[PATCH] Documentation/gpu: Requirements for driver-specific KMS uAPIs
Melissa Wen
mwen at igalia.com
Fri May 5 13:31:27 UTC 2023
On 05/05, Pekka Paalanen wrote:
> On Fri, 5 May 2023 12:16:55 +0200
> Daniel Vetter <daniel at ffwll.ch> wrote:
>
> > On Fri, May 05, 2023 at 11:43:20AM +0300, Pekka Paalanen wrote:
> > > On Thu, 4 May 2023 17:25:57 -0400
> > > Harry Wentland <harry.wentland at amd.com> wrote:
> > >
> > > > We have steered away for a long time now from driver-specific KMS APIs
> > > > for good reasons but never codified our stance.
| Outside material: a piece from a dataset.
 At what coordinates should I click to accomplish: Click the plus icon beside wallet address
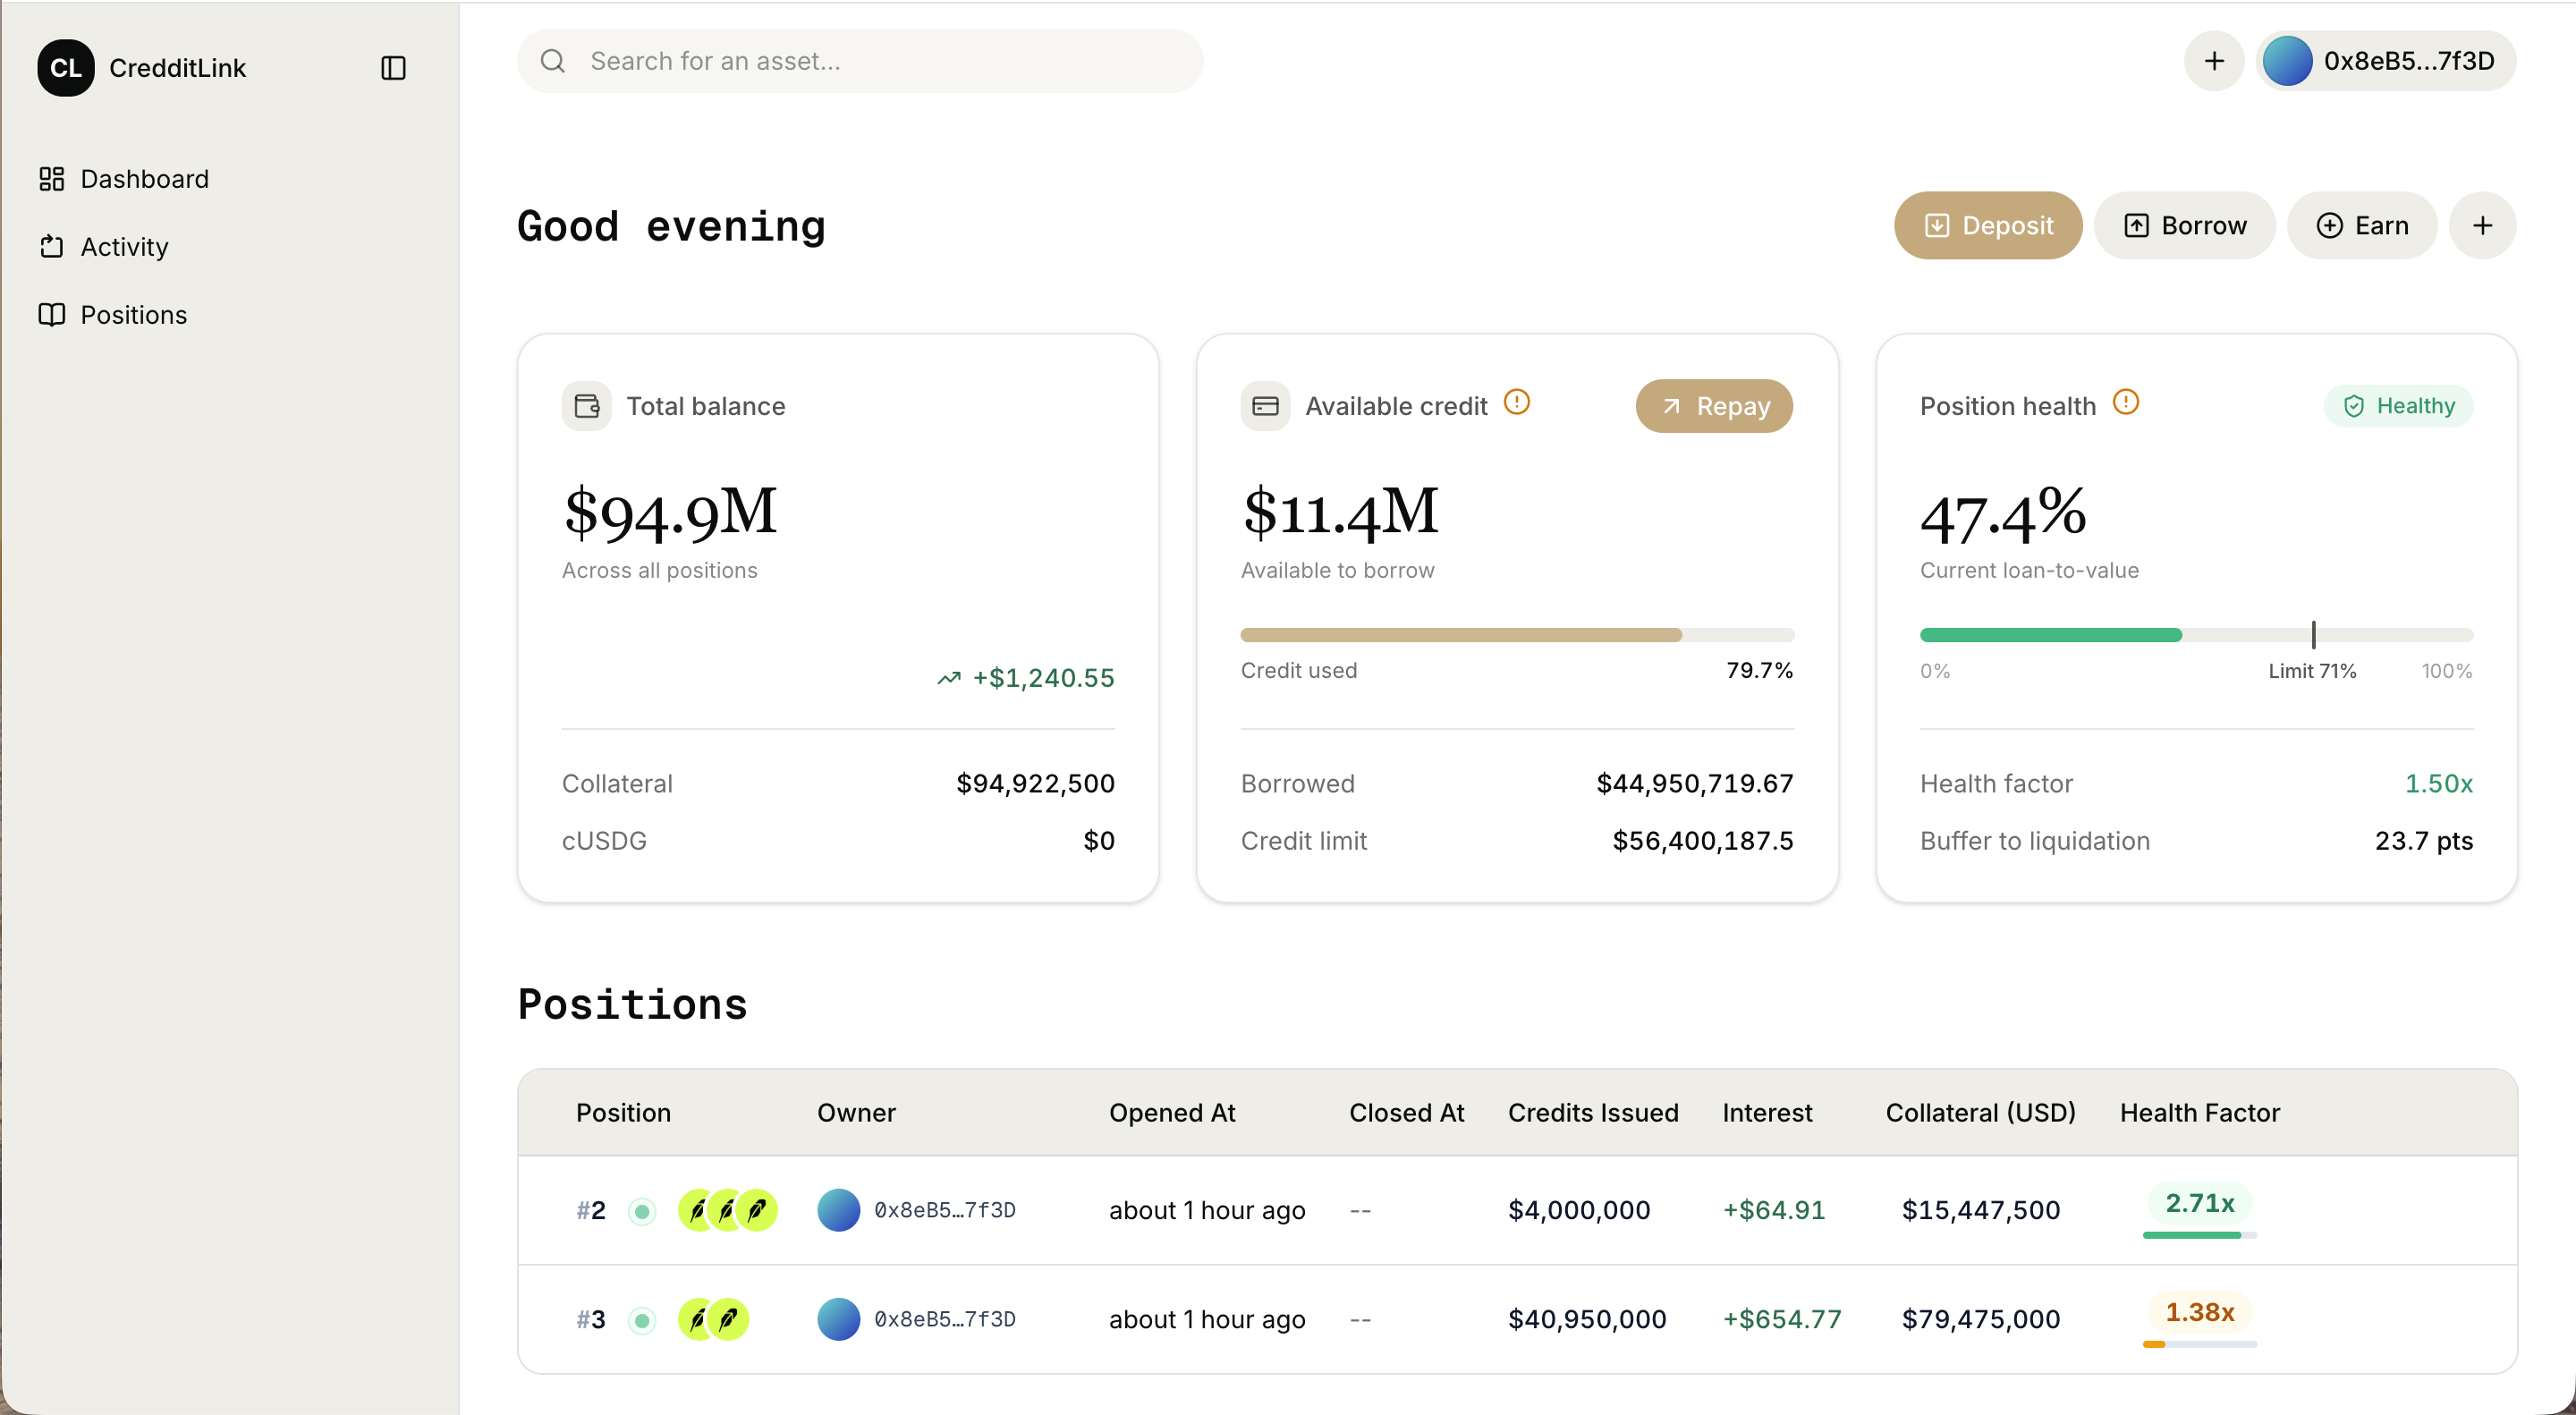pyautogui.click(x=2214, y=61)
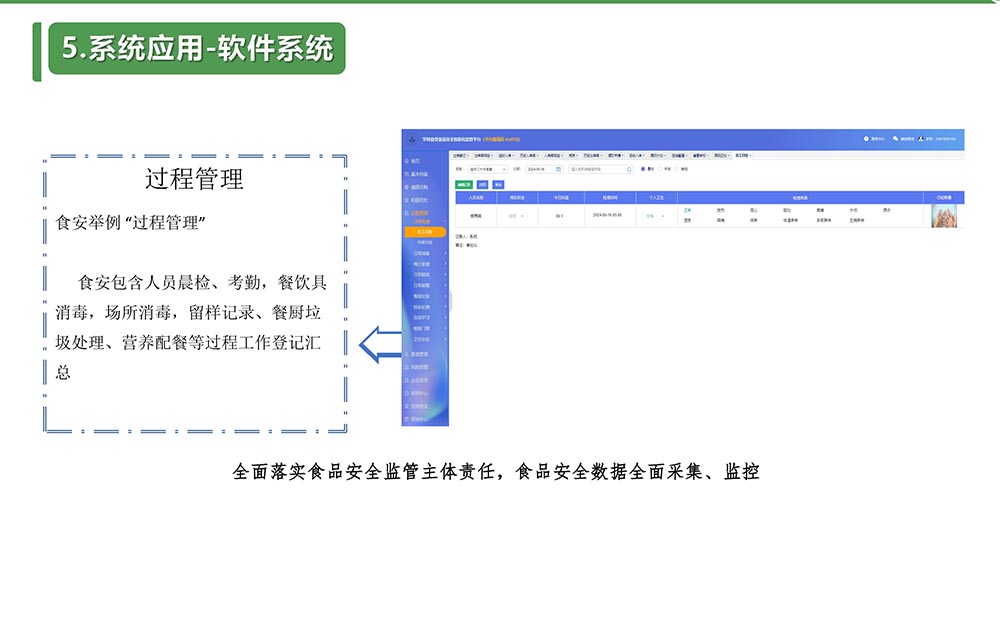Click the large blue left-pointing arrow

379,343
With the proposal of
> > > > new, driver-specific color management uAPIs [1] it is important to
> > > > outline the requirements for the rare times when driver-specific KMS
> > > > uAPIs are desired in order to move complex topics along.
> > > >
> > > > [1] https://patchwork.freedesktop.org/series/116862/
> > > >
> > > > Signed-off-by: Harry Wentland <harry.wentland at amd.com>
> > > > Cc: Simon Ser <contact at emersion.fr>
> > > > Cc: Joshua Ashton <joshua at froggi.es>
> > > > Cc: Michel Dänzer <mdaenzer at redhat.com>
> > > > Cc: Sebastian Wick <sebastian.wick at redhat.com>
> > > > Cc: Jonas Ådahl <jadahl at redhat.com>
> > > > Cc: Alex Goins <agoins at nvidia.com>
> > > > Cc: Pekka Paalanen <pekka.paalanen at collabora.com>
> > > > Cc: Melissa Wen <mwen at igalia.com>
> > > > Cc: Aleix Pol <aleixpol at kde.org>
> > > > Cc: Xaver Hugl <xaver.hugl at gmail.com>
> > > > Cc: Victoria Brekenfeld <victoria at system76.com>
> > > > Cc: Daniel Vetter <daniel at ffwll.ch>
> > > > Cc: Dave Airlie <airlied at gmail.com>
> > > > Cc: Ville Syrjälä <ville.syrjala at linux.intel.com>
> > > > Cc: Uma Shankar <uma.shankar at intel.com>
> > > > To: dri-devel at lists.freedesktop.org
> > > > ---
> > > > Documentation/gpu/drm-uapi.rst | 32 ++++++++++++++++++++++++++++++++
> > > > 1 file changed, 32 insertions(+)
> > > >
> > > > diff --git a/Documentation/gpu/drm-uapi.rst b/Documentation/gpu/drm-uapi.rst
> > > > index ce47b4292481..eaefc3ed980c 100644
> > > > --- a/Documentation/gpu/drm-uapi.rst
> > > > +++ b/Documentation/gpu/drm-uapi.rst
> > > > @@ -118,6 +118,38 @@ is already rather painful for the DRM subsystem, with multiple different uAPIs
> > > > for the same thing co-existing. If we add a few more complete mistakes into the
> > > > mix every year it would be entirely unmanageable.
> > > >
> > > > +.. _driver_specific:
> > > > +
> > > > +Driver-Specific DRM/KMS uAPI
> > > > +============================
> > > > +
> > > > +Driver-specific interfaces are strongly discouraged for DRM/KMS interfaces.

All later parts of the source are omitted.